Multi-purpose stadium in Kelowna, British Columbia

The Apple Bowl is a multi-purpose stadium located in the Parkinson Recreation Park in Kelowna, British Columbia. It was built for the 1980 BC Summer Games. It is the home of the Okanagan Sun of the Canadian Junior Football League and Okanagan FC of the Pacific Coast Soccer League. It is formerly the home of the Okanagan Challenge of the same league. Besides hosting field events, it has a rubberized 400m running track and facilities for other track and field events. The stadium seats 1,054 in the grandstand, an additional 1,200 on aluminum bleachers, and had new moulded seating installed in the main grandstand in 2006. The Apple Bowl also has a mini-track, and sand pit for long jump as well as an area for shot put events. It is commonly used for track and field events. It has hosted the Canadian Bowl twice, in 1997 and 2000, with the latter game drawing a crowd of 6,200 spectators.

In 2005, the stadium hosted international soccer matches at the under-15 and under-19 levels between Canada and New Zealand.

In 2024, the Canadian Premier League held its inaugural "On Tour" match between Vancouver FC and Cavalry FC at the Bowl, drawing over 6,200 attendees.

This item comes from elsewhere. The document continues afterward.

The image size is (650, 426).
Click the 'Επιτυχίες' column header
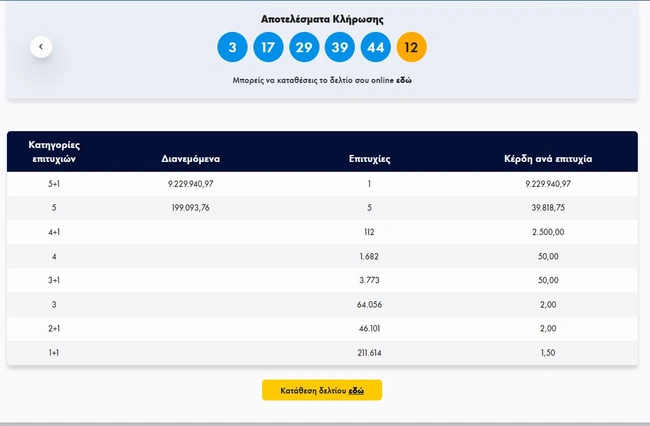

In September 2025, it was announced that the BC Lions of the Canadian Football League (CFL) would play their first two home games of the 2026 season at the Apple Bowl, due to BC Place hosting matches during the 2026 FIFA World Cup. The Apple Bowl's capacity was temporarily expanded to between 17,500 and 20,000 spectators for the two CFL games.